# Mejorar recepción de radio AM de 5 transistores ?



## ELECTRONOISE (Jun 27, 2016)

buenas tardes/dia/noche .. mi pregunta se debe a que me he construido un receptor de AM con 5 transistores .. aca el diagrama:

http://diy.slmelectronic.co.uk/uploads/5-Transistor-Radio/5-Transistor-Radio-53.png

el bobinado lo hice con cable esmaltado de 0.2 mm sacado de un micro transformador ..este cable lo enrolle en una ferrita de 1cm de diametro y 2,5 cm de largo, asi como tambien todos los transistores npn los sustitui por 2n3904 y el bc557 lo sustitui por 2n3906, tambien cambie el condensador de 10n por uno de 33n... se logra escuchar una emisora y sintonizada pero con mucho ruido blanco.. tambien para que el circuito capte la señal tengo que colocar mi dedo en la pata ground de el capacitor variable ( imagino que es por falta de antena que aun no se la he colocado) .. entonces habra alguna manera de mejorar la recepcion? he pensado ajustar la parte osciladora para que "oscile mas" ? .. colocandole un potenciometro en el emisor del segundo transistor..pero que piensan ustedes? escucho sugerencias , regaños y demas jeje.. gracias! ah otra cosa es que he alimentado el circuito  con un regulador y 1.5 voltios.. no he probado con pilas a causa de que no he comprado.. saluds! ...


----------



## palurdo (Jun 27, 2016)

Antes que nada, colocar la imagen en el post:







Yo hace muchísimos años hice una parecida, la etapa de entrada la misma, y la salida con un push-pull clase B con esos mismos transistores, así me evitaba el transformador.

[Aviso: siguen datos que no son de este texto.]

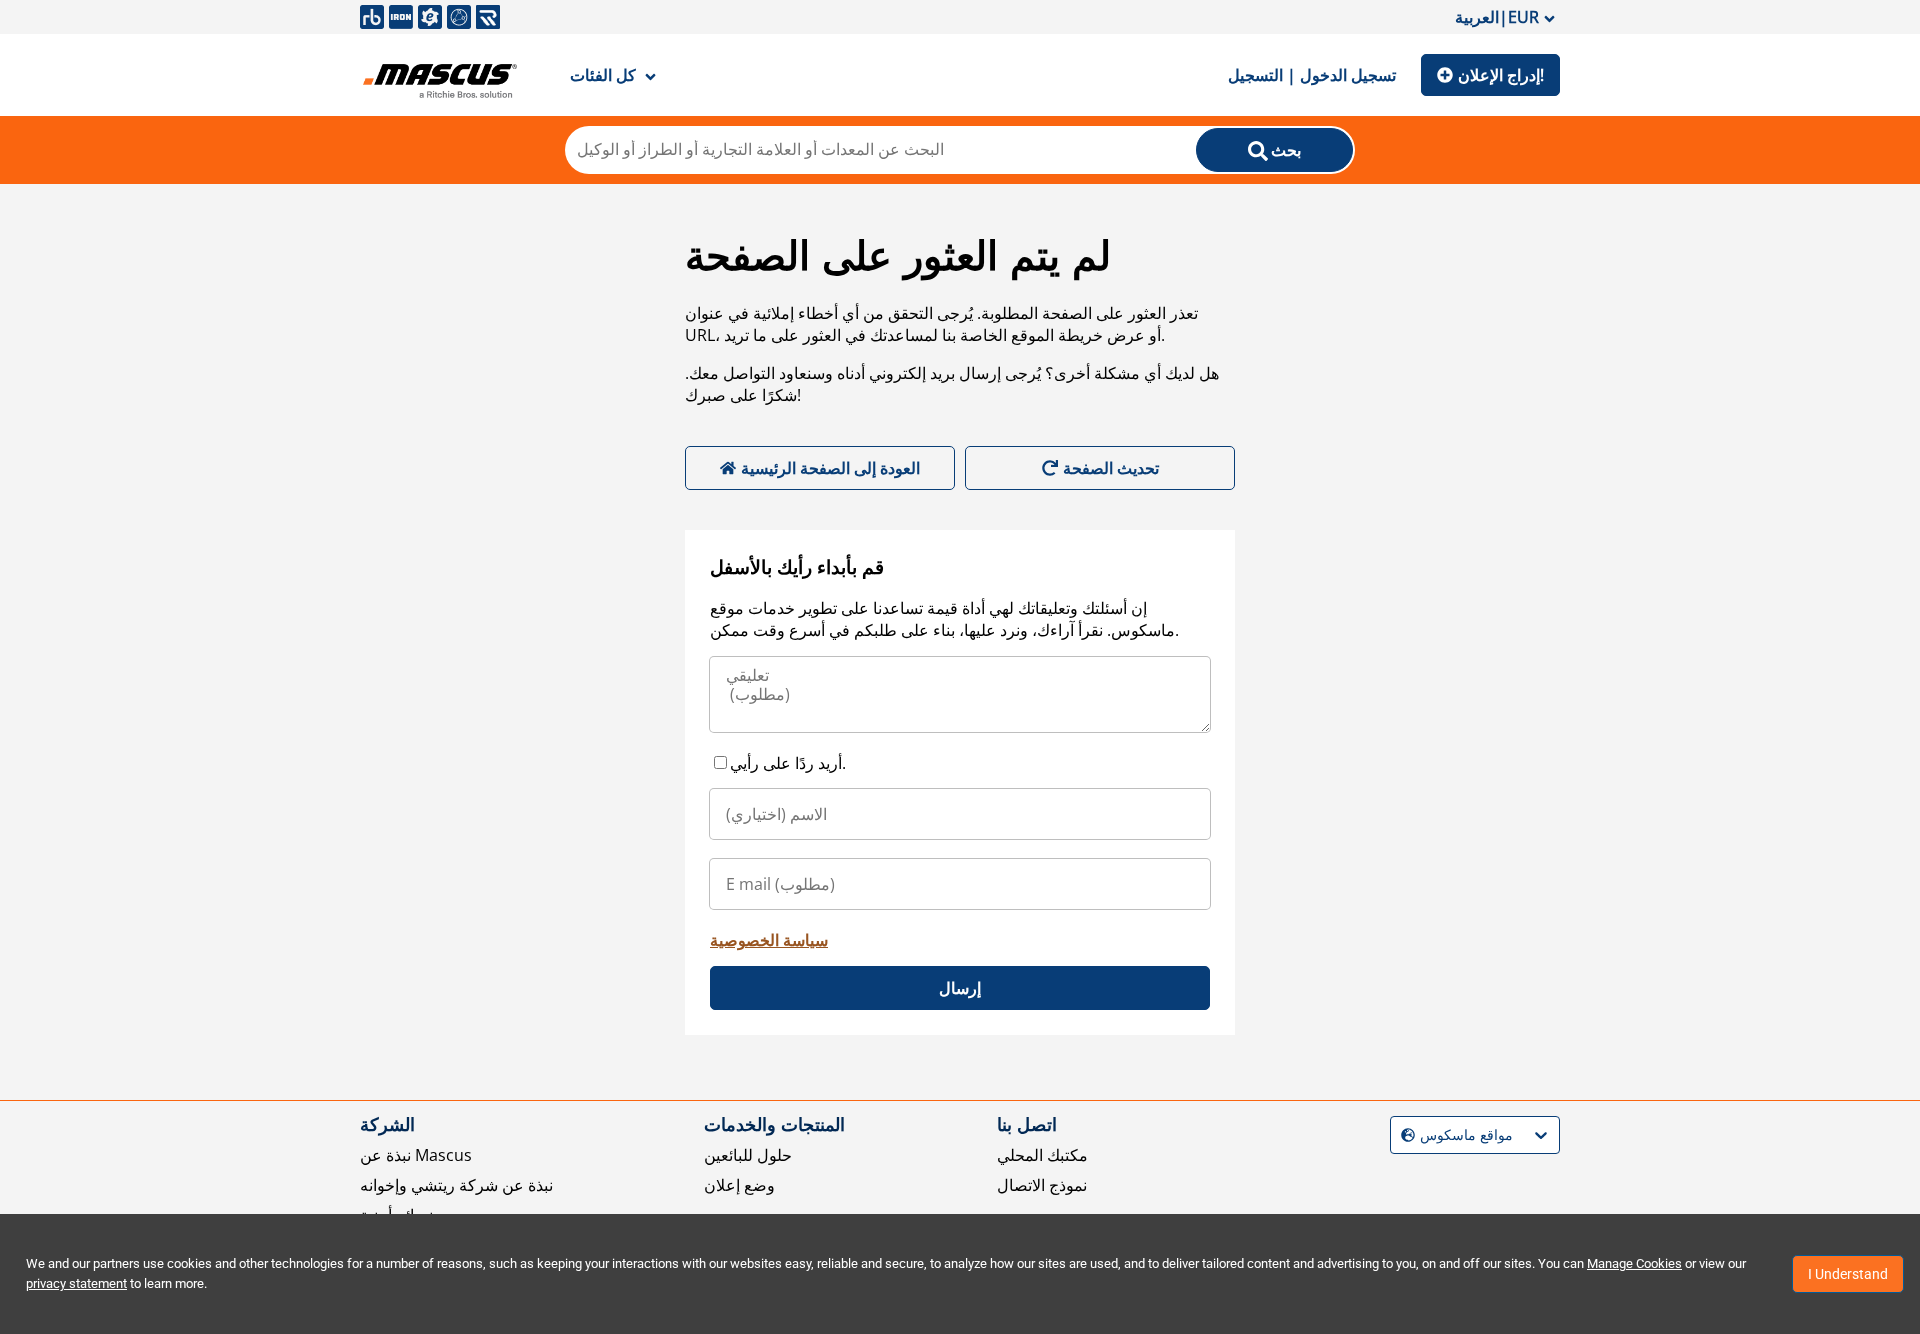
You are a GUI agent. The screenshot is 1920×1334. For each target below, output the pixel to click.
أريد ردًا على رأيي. (788, 763)
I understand (1848, 1274)
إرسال (960, 988)
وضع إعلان (739, 1185)
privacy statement (76, 1283)
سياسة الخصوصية (769, 940)
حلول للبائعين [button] (748, 1155)
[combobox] (1403, 1135)
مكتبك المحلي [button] (1042, 1155)
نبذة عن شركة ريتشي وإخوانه (456, 1185)
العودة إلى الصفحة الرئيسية (830, 468)
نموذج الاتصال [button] (1042, 1185)
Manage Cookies (1634, 1263)
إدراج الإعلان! (1501, 75)
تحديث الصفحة (1111, 468)
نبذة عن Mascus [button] (416, 1155)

Para escuchar necesitaba una buena toma tierra en el negativo (proporcionada por la fuente de alimentación) y una antena en la base del primer transistor, de al menos 2m, yo para el tanque sintonizador ni siquiera use una ferrita, y cogia varias emisoras bastante fuerte y con claridad (en AM en España tampoco hay mucho donde elegir, cadena SER, RNE, Cope, y poco más).

Eso si, alimentaba con 5V de una fuente atx, que va a ser lo que te hace falta para mejorarlo todo. También ten en cuenta que los 3904/6 tienen una hfe algo menor que los 547/57, así que yo elegiría los que mayor hfe tuviesen para la entrada y quizá subir o bajar el valor de la resistencia de autopolarización del tanque.


----------



## ELECTRONOISE (Jun 27, 2016)

gracias palurdo! ..como por ahora no tengo los transistores bc547/57 , intentare colocarle unos mpsh10 que tengo disponibles en el baul de los experimentos jeje.. en internet busque y dice que los mpsh10 trabajan con grandes frecuencias,etc..  en cuanto haga unos cambios vuelvo a escribir por aqui..  gracias!


----------



## Daniel Lopes (Jun 28, 2016)

Hola a todos , caro Don deivys20071 una dica es enrolar unas 4 espiras de hilo ayslado en la barra de ferrita donde una punta es conectada a una toma de tierra y la otra punta es conectada a un hilo ayslado bien largo y elevado en relación a el solo (antena ). eso seguramente ayudara en mucho la recepción de ondas medias .
Otra dica serias sacar una bobina con ferrite ya lista de un viejo radio AM desquaçado  
!Suerte en los desahollos !.
Att, 
Daniel Lopes.


----------



## ELECTRONOISE (Jun 29, 2016)

gracias Daniel!  también tomare en cuenta la idea!!  en cuanto tenga todo listo subiré una foto!!


----------



## smoke (Jun 30, 2016)

La barra de ferrite es muy importante, hay que usar la mas larga posible, como las que usaban las viejas Tonomac Platino. Con el largo que tiene tu construcción se pierde mucha señal. la otra alternativa es usar una antena externa, cuanto mas larga mejor, con una conexión a tierra para el ground. Saludos.


----------



## Daniel Lopes (Jun 30, 2016)

deivys20071 dijo:


> gracias Daniel!  también tomare en cuenta la idea!!  en cuanto tenga todo listo subiré una foto!!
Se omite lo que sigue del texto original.